What is Five Forces Analysis? 5 Threats and How to Apply It


Five Forces analysis is a core strategic framework that breaks down the competitive structure of an industry into five distinct threats, helping you assess the attractiveness of your business environment and identify your path to winning. Proposed by Michael Porter, this approach remains an indispensable tool for executive decision-making worldwide—used for new market entry decisions, repositioning existing businesses, and designing pricing and differentiation strategies.
This article systematically explains what Five Forces analysis is, the substance of each of the five threats and how to evaluate them, the differences and combinations with other frameworks like 3C, SWOT, and PEST, a five-step process you can run repeatedly in practice, industry-specific examples, and common pitfalls and how to avoid them. Use this as a practical guide for marketers and business leaders building inputs for strategy, business planning, and market entry decisions.
Five Forces analysis is a framework that organizes the "five forces (threats)" influencing competition within an industry, allowing you to assess the industry's profitability and attractiveness, and the strategic options available to your company. Its defining strength is that it captures industry structure three-dimensionally by going beyond direct competition with rivals to include four "outer forces"—new entrants, substitutes, buyers, and suppliers.
There are two main purposes. The first is to determine the overall profitability (attractiveness) of an industry, which informs management decisions about whether to enter, continue, or exit a market and where to concentrate resources. The second is to design countermeasures for each of the five threats and build your competitive advantage.
Five Forces analysis was systematized by Michael E. Porter, a professor at Harvard Business School, in his 1979 Harvard Business Review article and his 1980 book Competitive Strategy. Until then, strategy theory tended to focus on internal resources, but Porter advanced the idea that "a company's profitability is largely determined by the structure of the industry to which it belongs," applying industrial organization theory to corporate strategy.
While the framework of five threats is simple, it was groundbreaking in that it didn't reduce industry competition to "rivalry among incumbents" alone—it expanded the lens to include suppliers, buyers, substitutes, and new entrants. Decades after its introduction, it remains a long-standing standard in MBA education and management consulting.
In an era when industry boundaries are dissolving due to digitalization and globalization, with cross-industry entry and disruption from substitute technologies happening frequently, the value of Five Forces analysis—which provides a bird's-eye view of industry competitive structure—has only grown. Its strength lies in surfacing threats that are easy to miss when you only watch direct competitors.
The core of Five Forces analysis is the "five threats (forces)" that influence competition within an industry. Below, we organize the meaning of each threat, its impact on industry profitability, and the issues to check when evaluating it.

Stored data entries
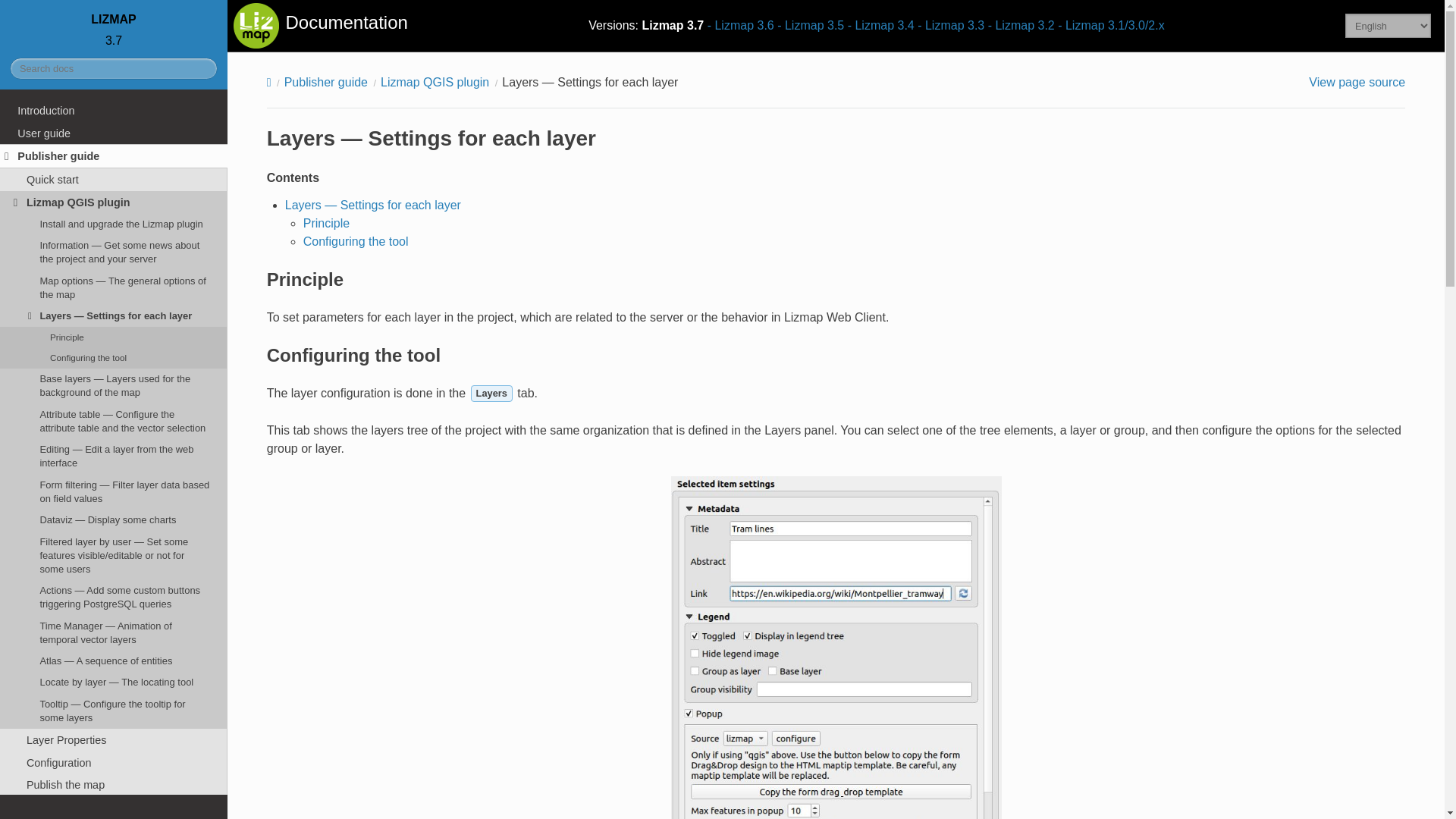
Lizmap 3.3 (950, 24)
Lizmap 3.5 (810, 24)
Lizmap 3.2 (1021, 24)
Quick start (113, 179)
LIZMAP (113, 19)
Lizmap QGIS plugin (113, 201)
Layer Properties (113, 739)
Documentation (319, 25)
Lizmap 3.4 (880, 24)
Lizmap 3.6 (740, 24)
Configuring the tool (113, 358)
Lizmap 3.6 (740, 24)
Lizmap 3.4 (880, 24)
Publisher guide (113, 156)
Publish the map (113, 784)
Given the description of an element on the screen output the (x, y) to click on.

§ **Exercise requirements**
1. According to the Five Forces text, in what year was Porter's book Competitive Strategy published?
2. Reproduce the Five Forces text, everything from "This article systematically" down to "market entry decisions.", changing "marketers" to "strategists".

§ **Responses per task**
1. 1980

2.
This article systematically explains what Five Forces analysis is, the substance of each of the five threats and how to evaluate them, the differences and combinations with other frameworks like 3C, SWOT, and PEST, a five-step process you can run repeatedly in practice, industry-specific examples, and common pitfalls and how to avoid them. Use this as a practical guide for strategists and business leaders building inputs for strategy, business planning, and market entry decisions.